This page contains proposed changes for a future release of ROCm. Read the latest Linux release of ROCm documentation for your production environments.

hipBLASLt clients#

The following client executables are available for use with hipBLASLt:

  • hipblaslt-test

  • hipblaslt-bench

To build these clients, follow the instructions in Building and installing hipBLASLt. After building the hipBLASLt clients, you can find them in the hipBLASLt/build/release/clients/staging directory.

Here is a brief explanation of each hipBLASLt client and how to use it.

hipblaslt-test#

hipblaslt-test is the main GoogleTest-based regression suite for hipBLASLt.

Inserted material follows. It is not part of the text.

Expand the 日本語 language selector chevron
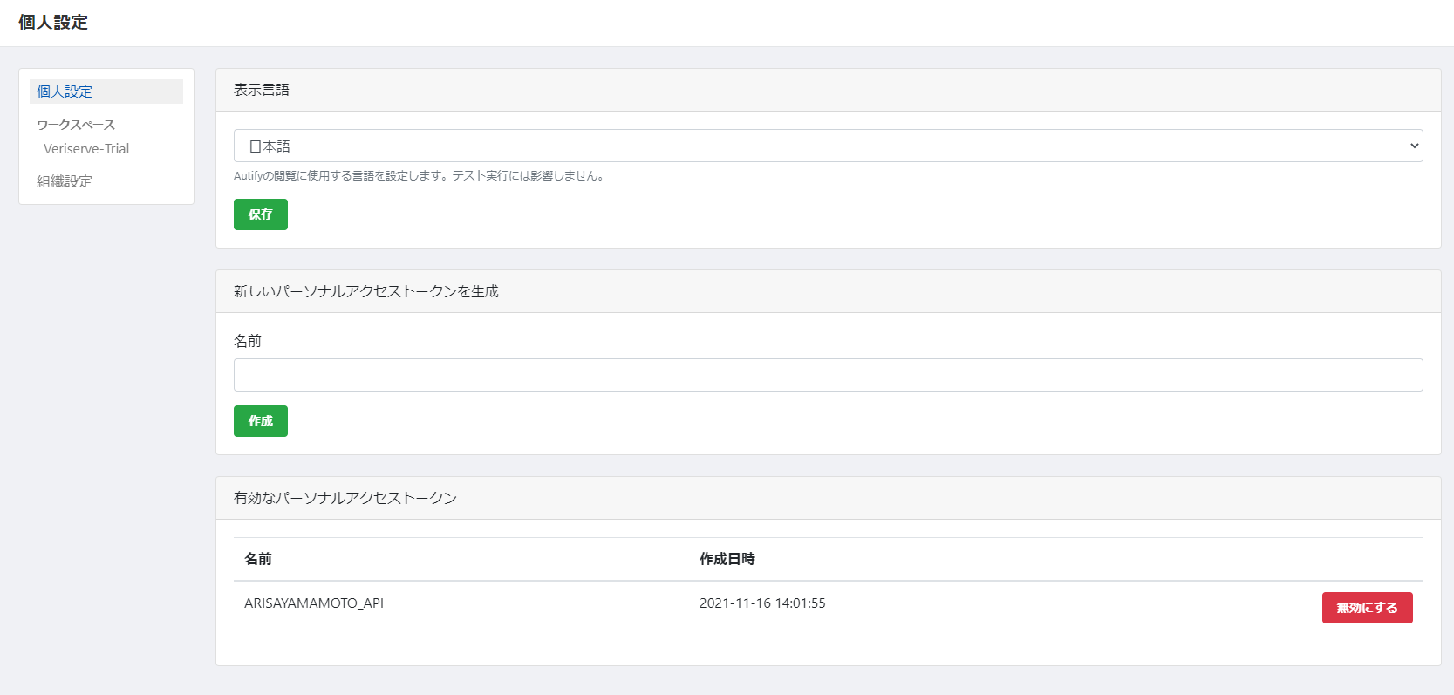The height and width of the screenshot is (695, 1454). tap(1414, 146)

All test items must pass.

To run the full selection of test items, use this command:

./hipblaslt-test

To run a partial subsection of the test items using a filter, run this command:

./hipblaslt-test --gtest_filter=<test pattern>

For a “quick”-level demo test, use the following command:

./hipblaslt-test --gtest_filter=*quick*

hipblaslt-bench#

hipblaslt-bench measures the performance and verifies the correctness of the hipBLASLt functions. It includes a command line interface for ease of use.

For example, to run fp32 GEMM with validation, use this command:

./hipblaslt-bench --precision f32_r -v
transA,transB,M,N,K,alpha,lda,stride_a,beta,ldb,stride_b,ldc,stride_c,ldd,stride_d,d_type,compute_type,activation_type,bias_vector,hipblaslt-Gflops,us
N,N,128,128,128,1,128,16384,0,128,16384,128,16384,128,16384,f32_r,f32_r,none,0, 415.278, 10.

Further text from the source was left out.